Questi ultimi non sono riducibili né al significante – allo specifico suono o forma verbale – né all’aspetto fisiologico/psichico e neppure all’esistenza di fatto. Una delle più importanti tesi di Duns Scoto è «che l’ambito dei significati è affrancato dall’esistenza» (139); il linguaggio arricchisce la realtà fisica stratificando su di essa la molteplicità delle prospettive, delle relazioni, delle aperture di senso.

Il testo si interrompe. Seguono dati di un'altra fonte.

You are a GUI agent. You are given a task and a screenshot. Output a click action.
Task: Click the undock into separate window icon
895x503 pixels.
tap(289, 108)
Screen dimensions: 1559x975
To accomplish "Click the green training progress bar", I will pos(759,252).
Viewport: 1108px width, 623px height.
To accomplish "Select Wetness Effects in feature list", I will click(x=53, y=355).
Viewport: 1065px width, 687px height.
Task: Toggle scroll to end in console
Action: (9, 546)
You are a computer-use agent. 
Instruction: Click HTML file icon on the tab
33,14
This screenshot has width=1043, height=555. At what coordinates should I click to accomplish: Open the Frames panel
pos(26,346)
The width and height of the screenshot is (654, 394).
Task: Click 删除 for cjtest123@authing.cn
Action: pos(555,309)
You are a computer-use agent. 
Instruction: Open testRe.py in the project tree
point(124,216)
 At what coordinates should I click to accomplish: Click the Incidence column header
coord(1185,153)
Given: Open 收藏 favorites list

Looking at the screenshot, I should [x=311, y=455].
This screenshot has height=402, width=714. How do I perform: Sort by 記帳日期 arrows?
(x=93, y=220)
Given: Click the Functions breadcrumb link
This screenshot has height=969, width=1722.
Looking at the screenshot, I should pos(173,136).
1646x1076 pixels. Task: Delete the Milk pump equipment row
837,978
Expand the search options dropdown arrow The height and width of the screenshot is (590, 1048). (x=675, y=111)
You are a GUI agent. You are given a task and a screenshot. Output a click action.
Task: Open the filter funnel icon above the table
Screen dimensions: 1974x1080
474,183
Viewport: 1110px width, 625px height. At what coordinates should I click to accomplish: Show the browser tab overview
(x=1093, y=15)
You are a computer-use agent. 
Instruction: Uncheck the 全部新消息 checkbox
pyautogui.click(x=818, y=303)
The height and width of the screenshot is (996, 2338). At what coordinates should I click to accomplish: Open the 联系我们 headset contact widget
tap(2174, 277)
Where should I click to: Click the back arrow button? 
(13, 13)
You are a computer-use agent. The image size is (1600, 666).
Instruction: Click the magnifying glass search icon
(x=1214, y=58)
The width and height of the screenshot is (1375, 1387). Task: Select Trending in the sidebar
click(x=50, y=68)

Ciò che chiamiamo realtà, essere, mondo è dunque una struttura semantica asintotica. Nel coglimento dell’individuale in quanto individuale resta infatti sempre «un residuo indicibile, al quale ci si può semmai avvicinare senza tuttavia mai poterlo esaurire» (197). È evidente la continuità tra questa struttura mai compiuta e tutto ciò che Heidegger ha poi pensato come Differenza ontologica, come Lichtung ed Ereignis.
Sin da queste ricerche la filosofia appare come «universale phänomenologische Ontologie», ‘ontologia universale e fenomenologica’ (Essere e tempo, §§ 7 e 83); non si tratta cioè di una scienza empirica nella quale la dottrina del significato verta su oggetti particolari e singolarità individuali, bensì di un sapere che affonda in «ciò che funge da principio, ossia nell’elemento categoriale, il valore che spetta alla forma» (226, trad. adattata). Di tale forma è parte la dinamica incessante d’identità e differenza. Il significato di ogni ente consiste infatti nell’essere ciò che è perché non è altro. Scoto scrive che «idem et diversum sunt contraria immediata circa ens et convertibilia»; l’identico e il diverso sono dunque i contrari immediati nell’ente e con esso convertibili (Quaest. super metaph. lib. V, q. 14]. Heidegger commenta in modo icastico ed esatto che «la heterothesis è la vera origine del pensiero in quanto si impossessa dell’oggetto» (37). Una delle ragioni di tale struttura ontologica ed epistemologica è che l’essere e il nulla sono tra loro opposti, pur non essendo diversi. La differenza, infatti, si dà nell’ambito di ciò che è, si dà nella molteplicità di ciò che è. Che ogni ente possa essere diverso da un altro ente è reso infatti possibile solo dall’identità di fondo che accomuna tutti gli enti tra loro. Chiamiamo essere tale identità nella differenza.
Di tutto questo si occupa la metafisica, «che è incontestabile sia una scienza reale» (107). La realtà di tale scienza è anche la realtà del suo oggetto. Una realtà non soltanto empirica, una realtà non soltanto logica, una realtà, appunto, metafisica. Ed è assolutamente certo ciò che il giovane Heidegger scriveva con chiarezza, vale a dire come non sia «possibile che la filosofia faccia a meno della sua propria ottica, cioè della metafisica» (253).